GAO report critical of OSHA re:workplace recordkeeping

[tweetmeme]The Government Accounting Office (GAO), which serves as the investigative arm of Congress recently issued it’s, WORKPLACE SAFETY AND HEALTH report on injuries and illness reporting (GAO 10-10) at the request of Congress. In it the GAO reported that numerous issues exist within the current record keeping system that lend to the very real possibility of inaccurate and in some cases intentional and deliberate underreporting of workplace injuries and illnesses.  The GAO report was very critical of OSHA’s role in the current system as well as employers. The report also noted that the rate of workplace injuries — there were 4 million in 2007, including 5,600 fatalities — has declined fairly steadily since 1992, which OSHA has previously attributed to improvements in workplace safety and the decline in the number of manufacturing jobs, however based on this new report; there may be other reasons the injury rates have fallen.

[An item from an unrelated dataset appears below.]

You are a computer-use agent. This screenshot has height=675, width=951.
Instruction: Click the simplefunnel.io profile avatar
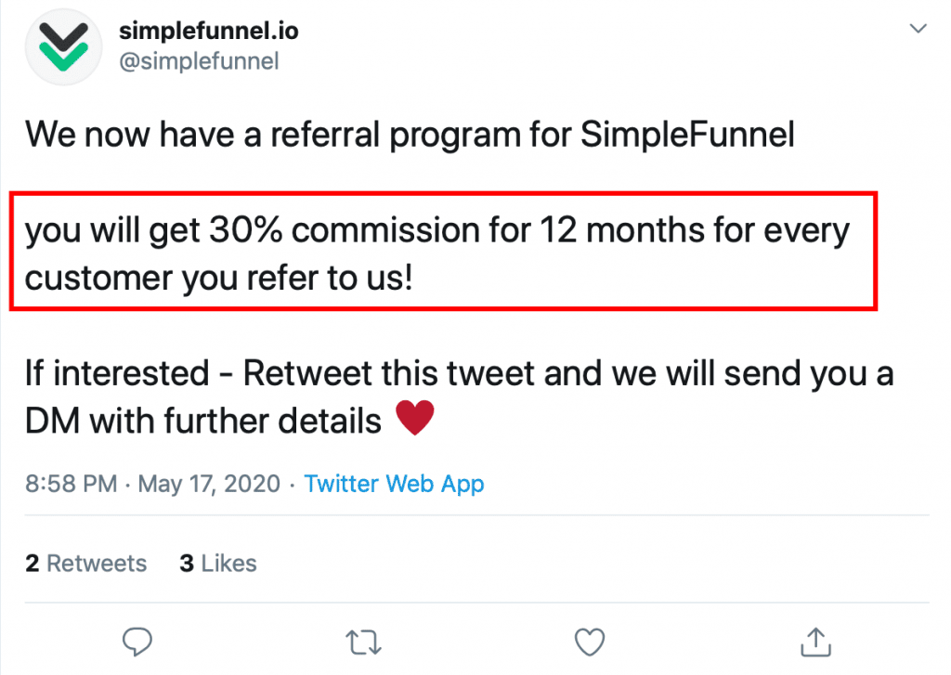pyautogui.click(x=63, y=45)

According to the report OSHA overlooks (i.e., ignores)  information from workers about injuries and illnesses “because it does not routinely interview them as part of its records audits.” The report indicated that OSHA annually audits the records of only a small representative sample or workplaces; about 250 of the approximately 130,000 worksites in the high hazard industries.  Furthermore, OSHA hasn’t always required that inspectors interview the actual workers about injuries and illnesses—the only source of data not provided by employers—which could assist them in evaluating the accuracy of the records.

The report indicated that some OSHA inspectors stated they rarely learn about injuries and illnesses from workers since the records audits are conducted about 2 years after incidents are recorded.  The GAO report noted that the Bureau of Labor Statistics (BLS) also collects data on work-related injuries and illnesses recorded by employers through its annual Survey of Occupational Injuries and Illnesses (SOII), but it does not verify the accuracy of the data. 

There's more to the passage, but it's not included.